* [Data]
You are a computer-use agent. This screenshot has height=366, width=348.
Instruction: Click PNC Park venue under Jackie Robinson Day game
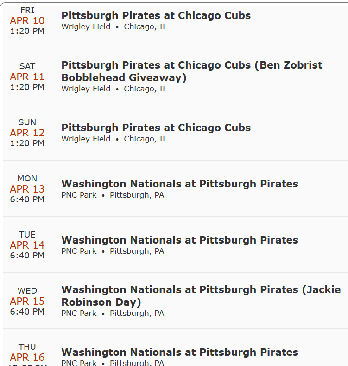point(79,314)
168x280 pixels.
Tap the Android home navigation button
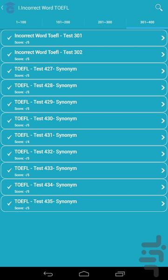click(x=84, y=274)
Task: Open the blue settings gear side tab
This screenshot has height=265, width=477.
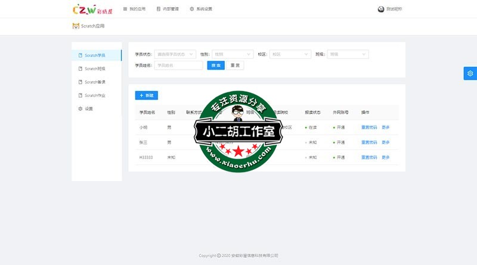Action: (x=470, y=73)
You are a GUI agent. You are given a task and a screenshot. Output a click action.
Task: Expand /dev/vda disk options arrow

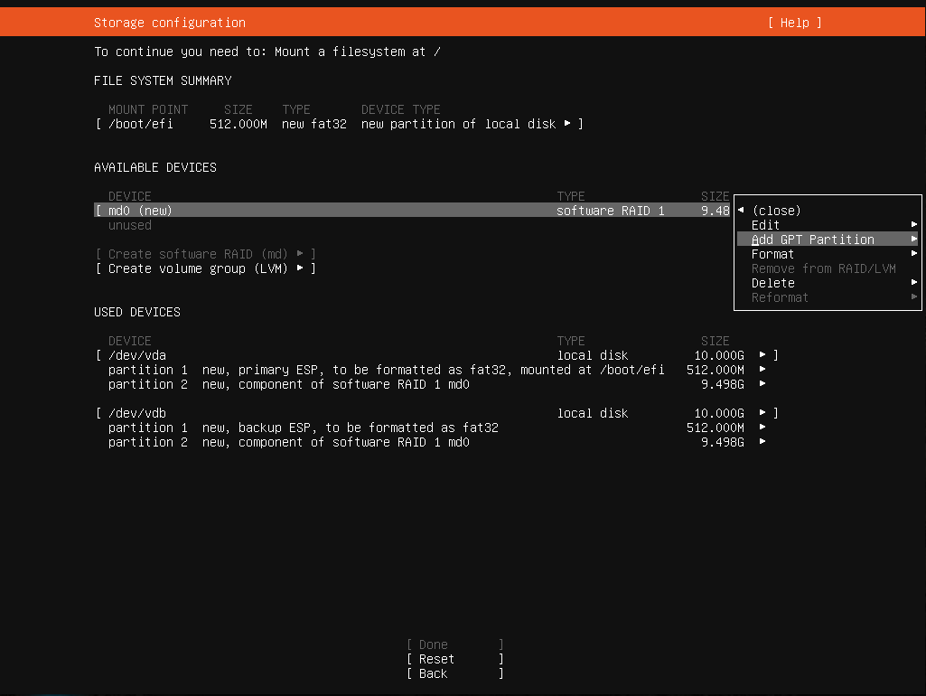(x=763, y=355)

---

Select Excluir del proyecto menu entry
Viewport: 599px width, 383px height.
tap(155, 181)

* [Activity]
Filter the data above, keeping only lines that include the string "agent".

* [Answer space]
You are a computer-use agent. This screenshot has height=366, width=348.
You are a GUI agent. You are given a task and a screenshot. Output a click action.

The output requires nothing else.